Implement ways to immediately warn when a forecast object becomes invalid

epiforecasts / scoringutils

Utilities for Scoring and Assessing Predictions

https://epiforecasts.io/scoringutils/

Other

48 stars 20 forks source link

Implement ways to immediately warn when a forecast object becomes invalid #816

Closed nikosbosse closed 3 weeks ago

nikosbosse commented 4 months ago

I see it has been discussed a bit in https://github.com/epiforecasts/scoringutils/issues/507 but I am uncomfortable with the fact we re-validate the class in the print() method. Not just because it’s inefficient and non-standard, but mostly because it may be the symptom of a deeper issue. Once it has been created, we should ensure (to the best of our ability) that it remains valid no matter what. And the moment it stopps being valid, we should throw an error immediately, not wait for the print() method to be called.

This is an inherent weakness of S3 classes, which are loosely defined, but we can add safeguards. This could take the form of a custom [ method which ensures crucial columns are never dropped.

Originally posted by @Bisaloo in https://github.com/epiforecasts/scoringutils/pull/791#pullrequestreview-2003401135

nikosbosse commented 4 months ago

Some ways in which a forecast object can become invalid:

you delete one of the protected columns (model, observed, predicted, quantile_level...)
you delete a column that is part of the forecast unit in a way that now a single forecast is not uniquely identified anymore (meaning that get_duplicate_forecasts() would fail
you add additional columns (e.g. you end up with both a quantile_level and a sample_id column)
you rbind additional rows, leading to the same error
you delete rows such that none remain or that only rows remain that have an NA value somewhere (meaning they get filtered out)

I'm not sure we'd be able to catch all of these immediately.

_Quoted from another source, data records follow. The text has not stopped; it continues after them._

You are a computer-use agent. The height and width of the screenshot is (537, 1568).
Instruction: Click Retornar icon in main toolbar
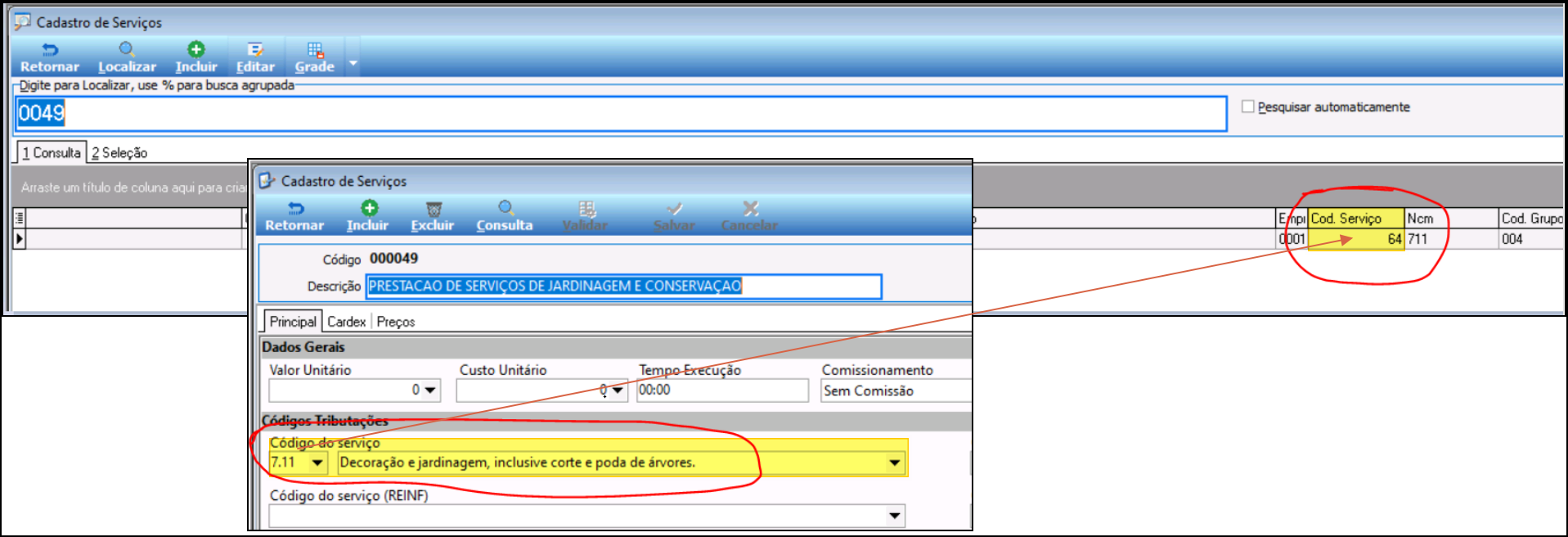pyautogui.click(x=49, y=51)
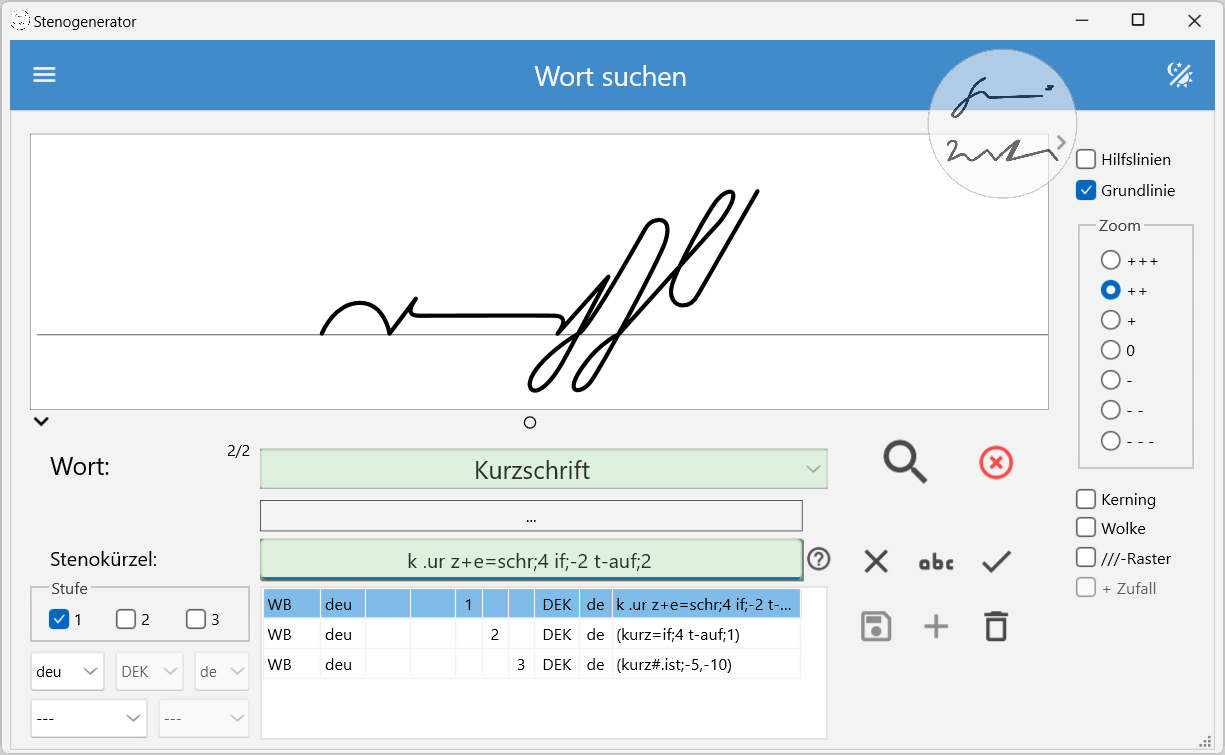Screen dimensions: 1225x755
Task: Select the table row with kurz=if;4 t-auf;1
Action: [530, 635]
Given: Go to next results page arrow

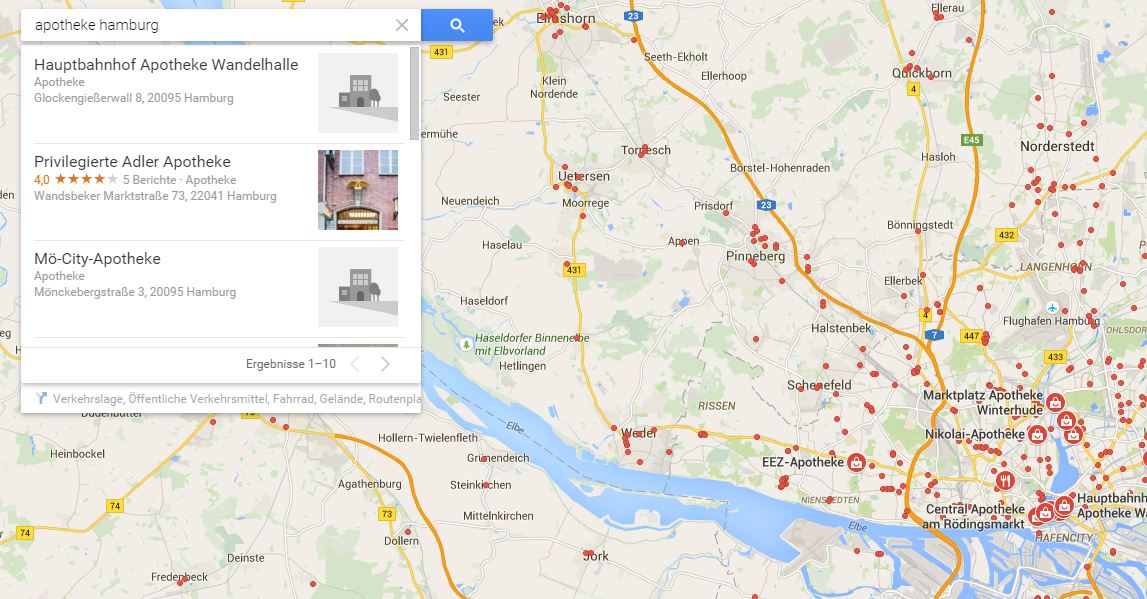Looking at the screenshot, I should [x=385, y=364].
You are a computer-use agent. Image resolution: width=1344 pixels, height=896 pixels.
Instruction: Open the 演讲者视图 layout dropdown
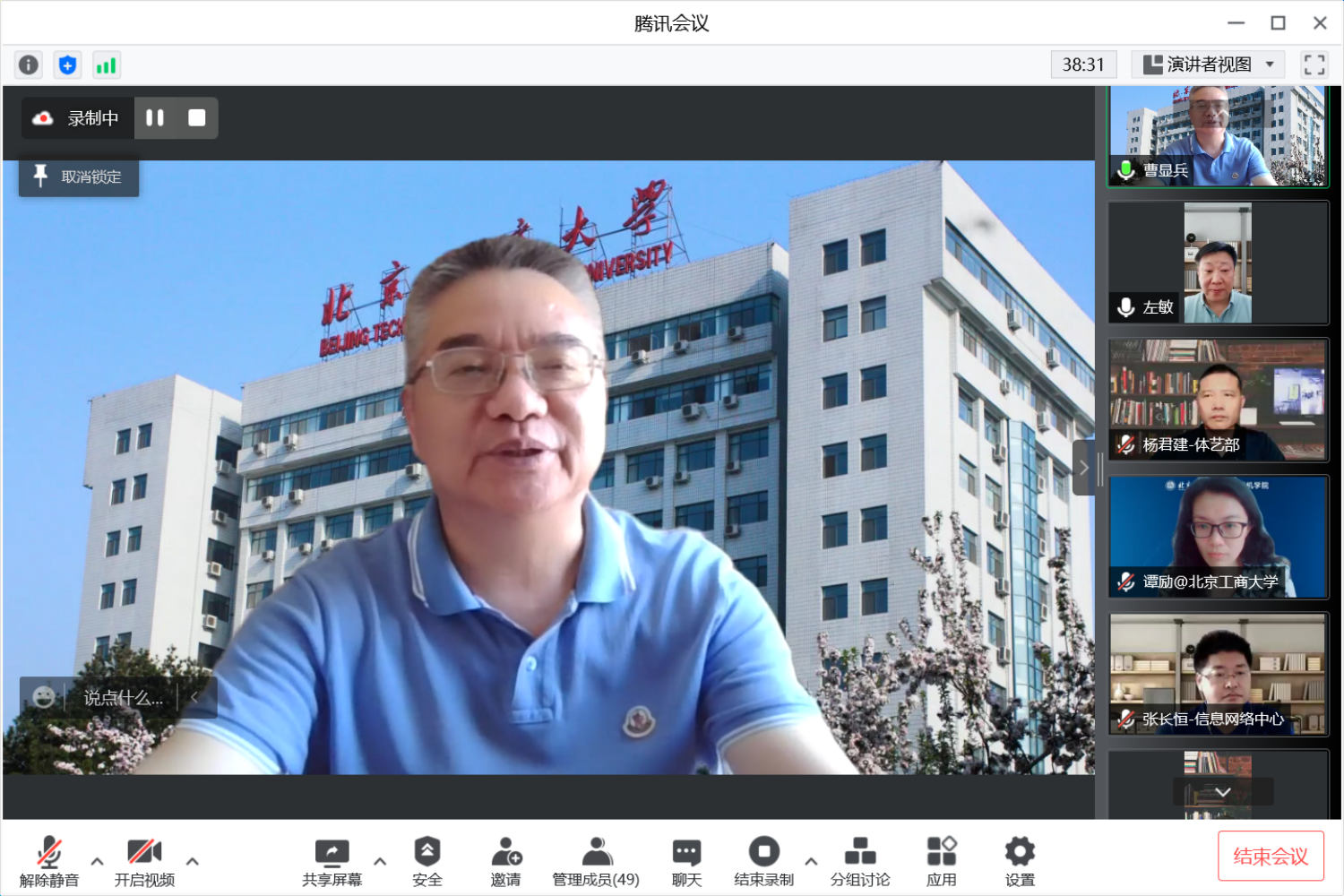click(x=1209, y=64)
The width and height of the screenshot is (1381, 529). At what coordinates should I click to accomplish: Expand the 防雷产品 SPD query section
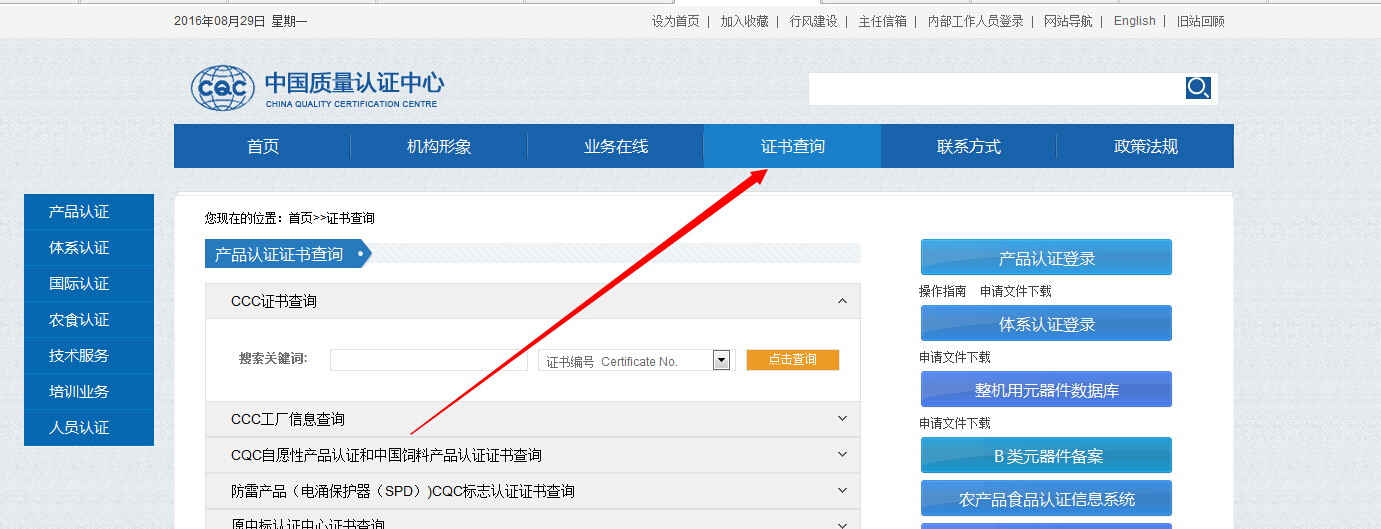842,491
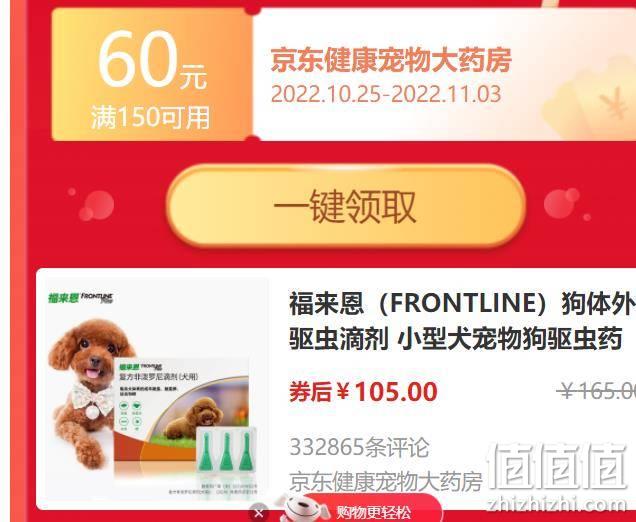Click the 福来恩 FRONTLINE logo on product image

(81, 298)
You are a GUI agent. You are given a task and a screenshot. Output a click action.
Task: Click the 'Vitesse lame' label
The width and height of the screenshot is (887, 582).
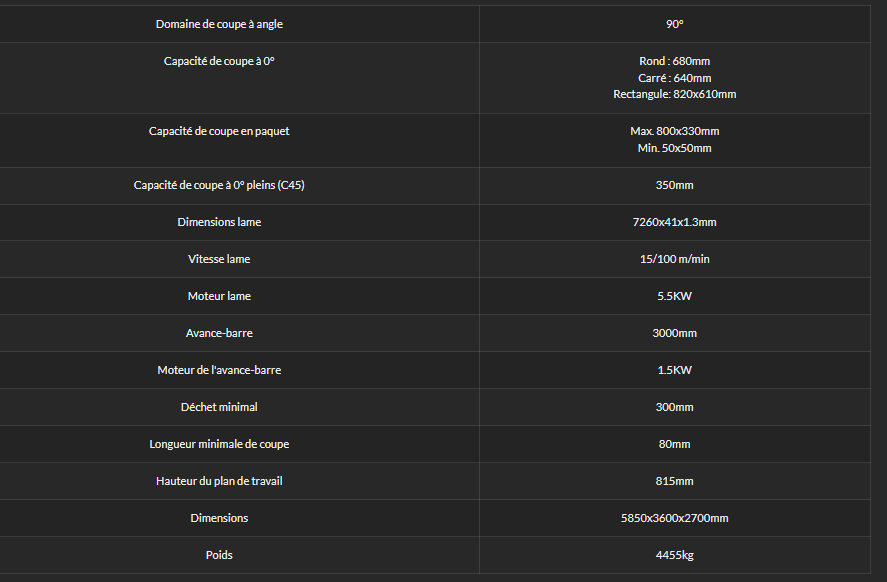click(219, 259)
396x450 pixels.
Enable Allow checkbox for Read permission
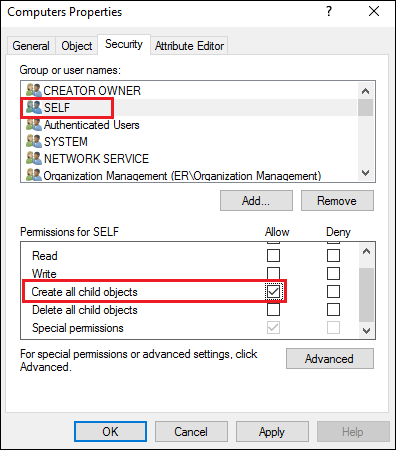click(x=273, y=256)
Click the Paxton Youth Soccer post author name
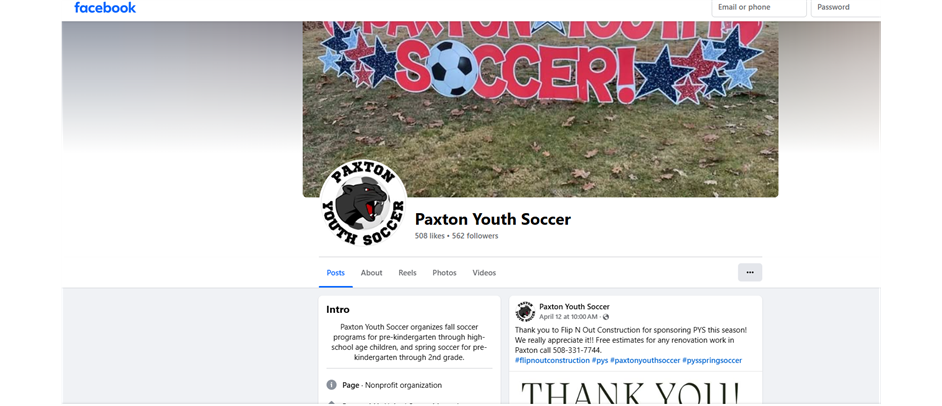This screenshot has width=942, height=406. [x=574, y=306]
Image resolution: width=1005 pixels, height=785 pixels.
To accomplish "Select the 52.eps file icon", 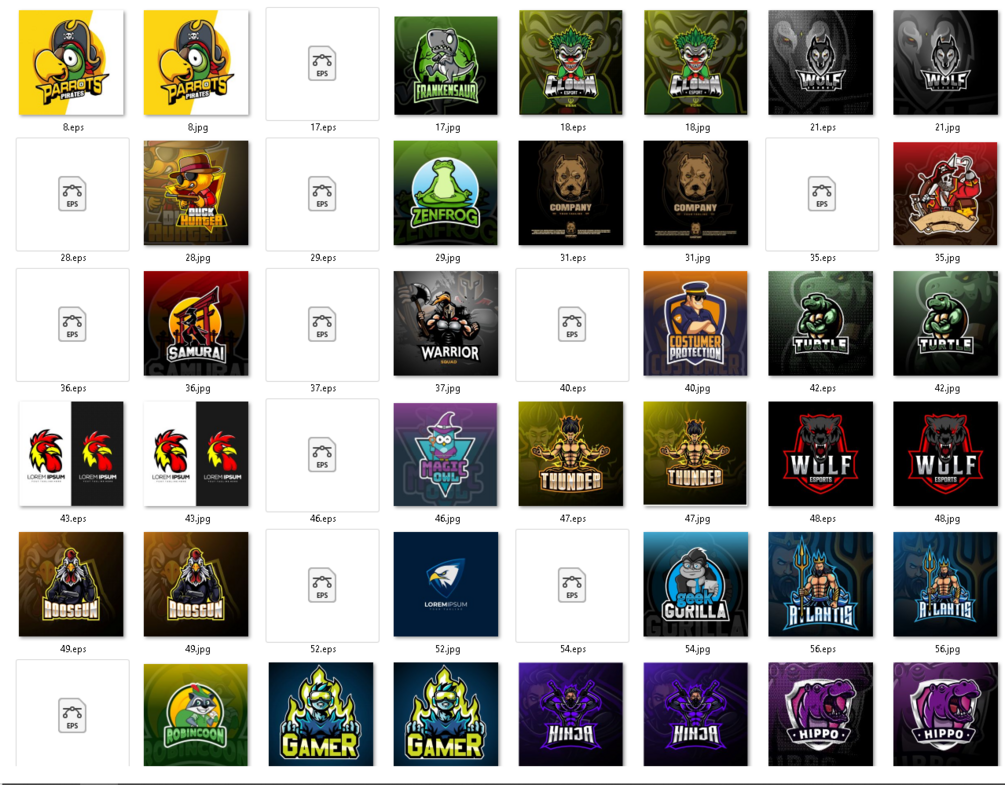I will (x=322, y=585).
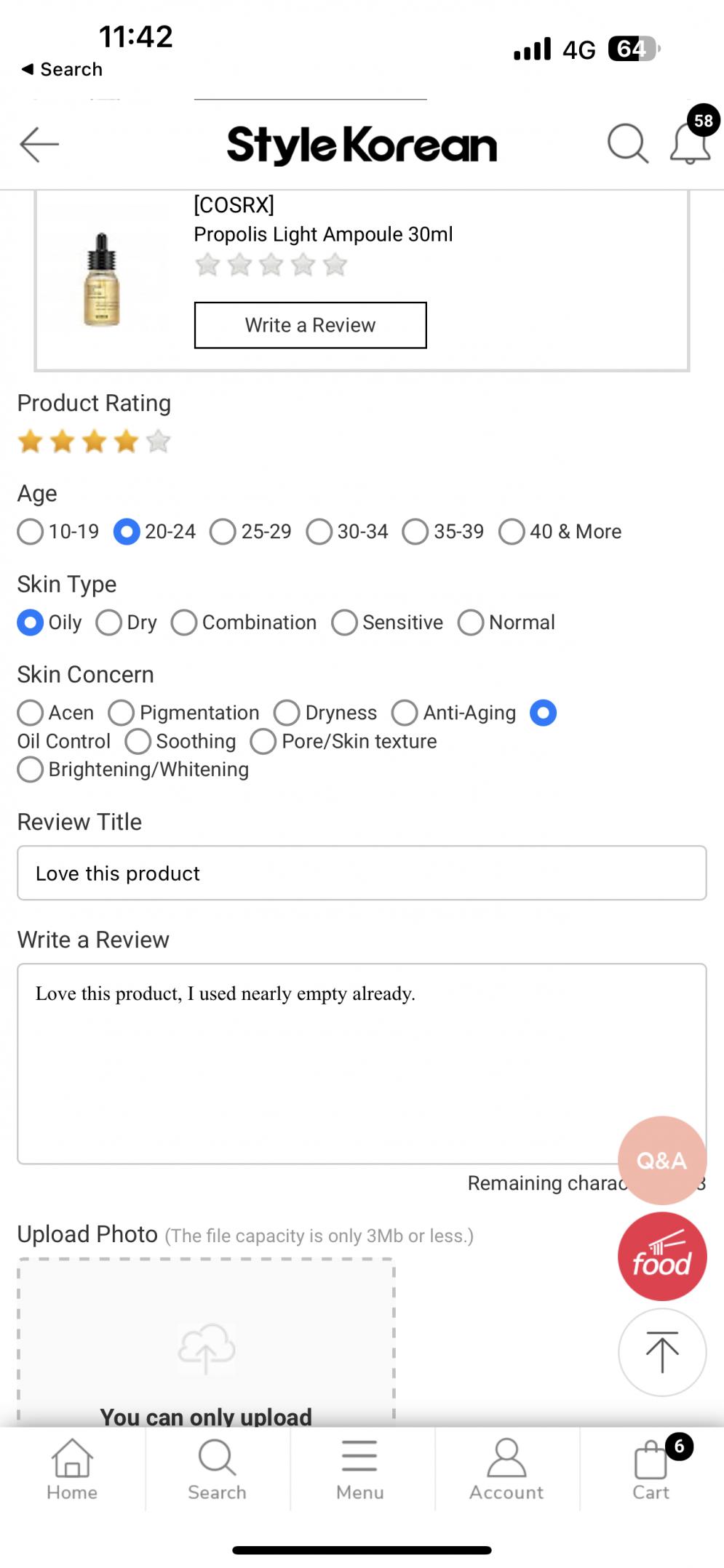Open the Menu tab
The image size is (724, 1568).
point(359,1469)
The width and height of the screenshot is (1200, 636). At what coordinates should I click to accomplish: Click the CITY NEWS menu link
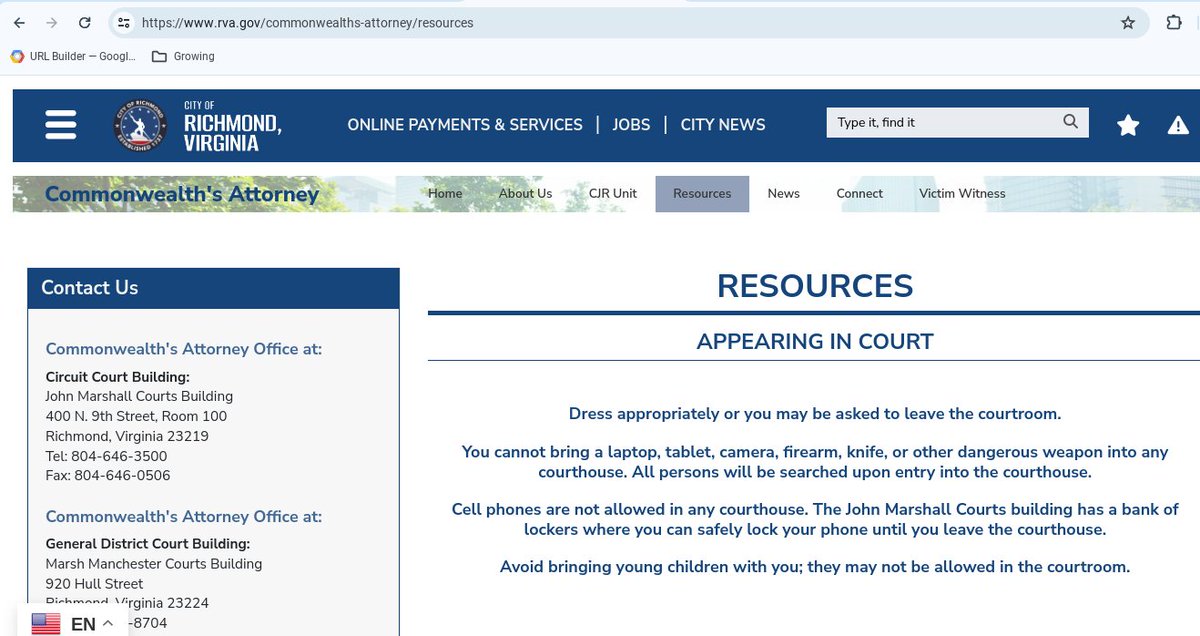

What do you think @Bisaloo @seabbs @sbfnk

Also is this something we should do before the CRAN release, or possibly afterwards?

seabbs commented 4 months ago

I am also not sure how we should do this. Suggestions @Bisaloo?

Bisaloo commented 4 months ago

As far as I can tell, all the changes mentioned here are done via [, or a function that internally uses it (to be confirmed for rbind()).

So with a custom [.forecast() method, you should be able to immediately error when the object becomes invalid:

Run NextMethod() ([.data.frame() in most/all cases)
Validate the object
Error if invalid OR return is valid

Also is this something we should do before the CRAN release, or possibly afterwards?

I'd say it's strictly speaking a breaking change but it doesn't really change anything in the API so it can possibly wait.

nikosbosse commented 4 months ago

@Bisaloo would you possibly be willing to take on this PR? I imagine you'd by far be best placed to tackle it.

Bisaloo commented 4 months ago

I'm fully booked until mid-July but could have a go after. Would this work with your timeline?

nikosbosse commented 3 months ago

Yes, that would be perfect, merci beaucoup!

nikosbosse commented 2 months ago

@Bisaloo what does your current schedule look like, would you have a chance to look at this again? Thank you!

Bisaloo commented 2 months ago

I had a quick look last week but got blocked by an infinite loop of functions calling one another.

I'll try to have another look on Friday if possible :crossed_fingers:

nikosbosse commented 2 months ago

Merci!

nikosbosse commented 2 months ago

@Bisaloo what do you think about the next CRAN release? My current understanding is that this is something we should address before the next release, is that right?

Bisaloo commented 2 months ago

I think it's probably slightly better indeed as it's likely to cause subtle breaking changes, which would fit well under 2.0.0.

Note that submission to CRAN is closed for the next two weeks anyways for the summer holiday & maintenance.

nikosbosse commented 1 month ago

A nice additional benefit of this: we can get rid of the function validate_forecast(). The function is essentially the same as assert_forecast(), but returns the input data instead of an invisible NULL.

validate_forecast <- function(forecast, forecast_type = NULL, verbose = TRUE) {
  assert_forecast(forecast, forecast_type, verbose)
  return(forecast)
}

nikosbosse commented 3 weeks ago

I think this is done now thanks to @Bisaloo! Please reopen if not fully done.